# Problem details
List every kidney lesion that the text on diabetic kidney damage names.
───── Text ─────
Glomerular lesions (like thickened glomerular basement membranes and arteriosclerosis) start appearing after 3-5 years of diagnosis of type 1 diabetes. The changes lead to the increased glomerular permeability resulting in albumin excretion of 30 to 300 mg/day in urine (microalbuminuria).
There is progression in glomerular damage (glomerulosclerosis) and increased albuminuria with more than 300 mg/day of albumin excreted in the urine. Systemic hypertension develops in more than 50% of the patients during this stage. Other renal function tests remain normal in this stage. This stage usually takes about 15 years after the diagnosis of type 1 diabetes.
There is further increase in the glomerular damage (increased glomerulosclerosis and occasional Kimmelstiel-Wilson nodular lesions) and albuminuria. There is progressive decrease in the renal function with blood urea and serum creatinine showing a gradual increase. GFR shows progressive decline of 10 mL/min per year. Most of the patients would have developed hypertension by this stage.
───── Recorded data ─────
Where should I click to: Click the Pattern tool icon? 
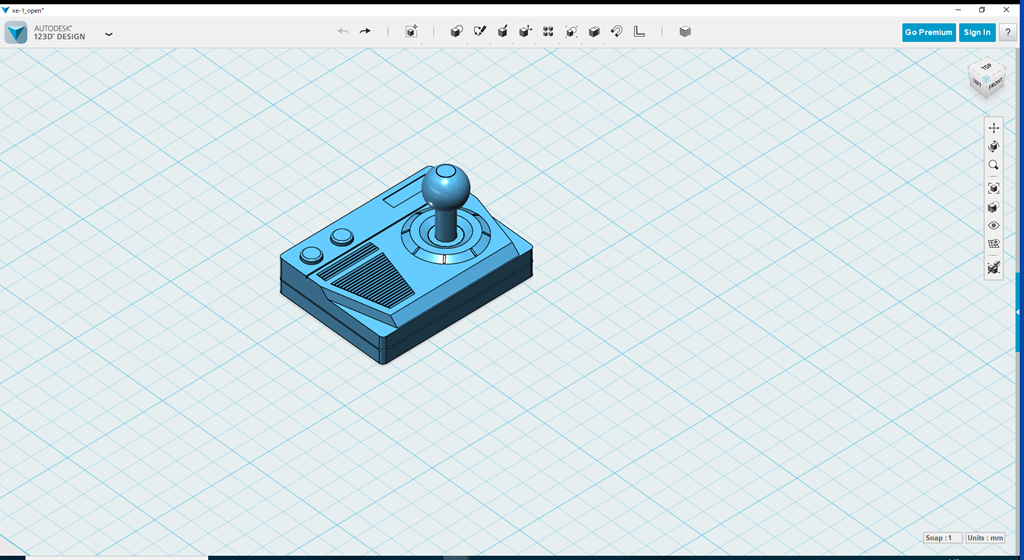pyautogui.click(x=548, y=32)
─────
# Result for this exercise
- Thickened glomerular basement membranes
- Arteriosclerosis
- Glomerulosclerosis
- Kimmelstiel-Wilson nodular lesions